"""
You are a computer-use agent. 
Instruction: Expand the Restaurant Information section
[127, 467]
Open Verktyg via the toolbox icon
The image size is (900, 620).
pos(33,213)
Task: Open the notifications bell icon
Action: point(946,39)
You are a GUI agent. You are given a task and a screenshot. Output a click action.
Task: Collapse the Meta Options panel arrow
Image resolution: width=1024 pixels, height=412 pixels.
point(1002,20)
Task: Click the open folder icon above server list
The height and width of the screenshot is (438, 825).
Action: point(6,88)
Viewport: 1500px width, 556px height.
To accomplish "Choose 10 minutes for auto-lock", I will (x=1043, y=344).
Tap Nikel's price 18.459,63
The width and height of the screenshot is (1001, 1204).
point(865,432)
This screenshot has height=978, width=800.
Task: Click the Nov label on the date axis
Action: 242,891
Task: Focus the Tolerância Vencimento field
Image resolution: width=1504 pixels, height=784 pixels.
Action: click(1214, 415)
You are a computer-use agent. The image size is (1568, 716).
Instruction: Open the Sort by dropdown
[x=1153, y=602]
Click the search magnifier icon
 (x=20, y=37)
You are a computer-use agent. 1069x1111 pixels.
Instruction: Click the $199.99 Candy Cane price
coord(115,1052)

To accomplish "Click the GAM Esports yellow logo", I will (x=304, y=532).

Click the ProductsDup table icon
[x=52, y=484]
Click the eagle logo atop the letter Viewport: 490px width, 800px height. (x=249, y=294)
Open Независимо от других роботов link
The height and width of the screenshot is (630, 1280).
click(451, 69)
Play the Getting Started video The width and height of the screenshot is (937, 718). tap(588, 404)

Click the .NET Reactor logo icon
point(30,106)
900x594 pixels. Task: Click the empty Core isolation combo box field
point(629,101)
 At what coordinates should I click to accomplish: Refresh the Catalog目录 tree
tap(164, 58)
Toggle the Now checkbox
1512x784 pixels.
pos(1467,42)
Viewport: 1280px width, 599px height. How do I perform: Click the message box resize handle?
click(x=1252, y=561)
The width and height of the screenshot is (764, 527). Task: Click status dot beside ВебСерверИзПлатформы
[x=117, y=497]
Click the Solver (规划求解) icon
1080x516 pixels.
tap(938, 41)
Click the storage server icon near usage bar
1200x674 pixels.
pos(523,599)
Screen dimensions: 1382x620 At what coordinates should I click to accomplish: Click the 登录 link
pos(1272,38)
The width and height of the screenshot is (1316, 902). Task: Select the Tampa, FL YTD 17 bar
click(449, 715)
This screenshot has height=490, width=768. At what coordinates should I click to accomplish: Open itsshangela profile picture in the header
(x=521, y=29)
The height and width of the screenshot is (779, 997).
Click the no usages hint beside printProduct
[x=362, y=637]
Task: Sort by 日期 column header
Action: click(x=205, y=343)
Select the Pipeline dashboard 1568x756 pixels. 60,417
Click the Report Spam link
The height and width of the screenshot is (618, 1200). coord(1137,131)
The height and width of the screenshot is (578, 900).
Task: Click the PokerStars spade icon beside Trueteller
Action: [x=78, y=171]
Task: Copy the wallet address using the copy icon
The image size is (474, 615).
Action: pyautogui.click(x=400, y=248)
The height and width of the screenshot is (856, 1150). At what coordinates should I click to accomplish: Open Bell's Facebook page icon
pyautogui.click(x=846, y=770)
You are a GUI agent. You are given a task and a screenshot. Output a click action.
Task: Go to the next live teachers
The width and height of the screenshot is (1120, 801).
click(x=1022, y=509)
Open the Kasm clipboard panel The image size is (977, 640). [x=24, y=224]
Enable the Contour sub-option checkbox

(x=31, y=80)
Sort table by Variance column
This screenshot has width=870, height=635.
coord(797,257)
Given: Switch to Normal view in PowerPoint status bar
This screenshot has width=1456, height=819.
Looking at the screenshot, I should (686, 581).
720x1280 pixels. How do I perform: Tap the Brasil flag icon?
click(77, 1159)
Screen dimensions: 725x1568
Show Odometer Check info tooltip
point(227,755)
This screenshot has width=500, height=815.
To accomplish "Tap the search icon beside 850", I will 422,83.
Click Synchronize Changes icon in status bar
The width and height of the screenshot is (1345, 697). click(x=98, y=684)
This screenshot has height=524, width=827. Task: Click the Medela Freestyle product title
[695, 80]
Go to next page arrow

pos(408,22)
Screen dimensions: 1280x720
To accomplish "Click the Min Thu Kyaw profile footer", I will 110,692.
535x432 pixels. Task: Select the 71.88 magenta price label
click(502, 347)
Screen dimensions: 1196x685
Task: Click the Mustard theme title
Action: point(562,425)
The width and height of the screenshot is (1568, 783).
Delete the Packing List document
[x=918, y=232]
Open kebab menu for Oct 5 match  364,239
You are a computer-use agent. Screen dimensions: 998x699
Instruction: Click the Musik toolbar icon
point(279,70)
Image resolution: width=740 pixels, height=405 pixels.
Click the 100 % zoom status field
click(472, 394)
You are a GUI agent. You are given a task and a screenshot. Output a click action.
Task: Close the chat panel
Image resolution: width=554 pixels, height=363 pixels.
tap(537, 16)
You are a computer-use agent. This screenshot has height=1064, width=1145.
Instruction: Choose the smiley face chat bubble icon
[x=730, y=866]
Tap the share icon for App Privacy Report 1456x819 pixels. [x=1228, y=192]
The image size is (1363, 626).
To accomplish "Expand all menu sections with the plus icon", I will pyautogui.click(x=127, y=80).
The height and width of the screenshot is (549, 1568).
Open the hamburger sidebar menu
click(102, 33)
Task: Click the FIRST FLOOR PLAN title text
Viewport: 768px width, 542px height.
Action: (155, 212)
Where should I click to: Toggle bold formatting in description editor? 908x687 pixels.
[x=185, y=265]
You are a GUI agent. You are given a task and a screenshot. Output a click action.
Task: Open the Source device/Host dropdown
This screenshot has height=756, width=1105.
"""
### Exercise prompt
Copy out each line of the material that holds the word "panel".

### Solution for this task
Task: Collapse the Meta Options panel arrow
Open the Kasm clipboard panel The image size is (977, 640). [x=24, y=224]
Task: Close the chat panel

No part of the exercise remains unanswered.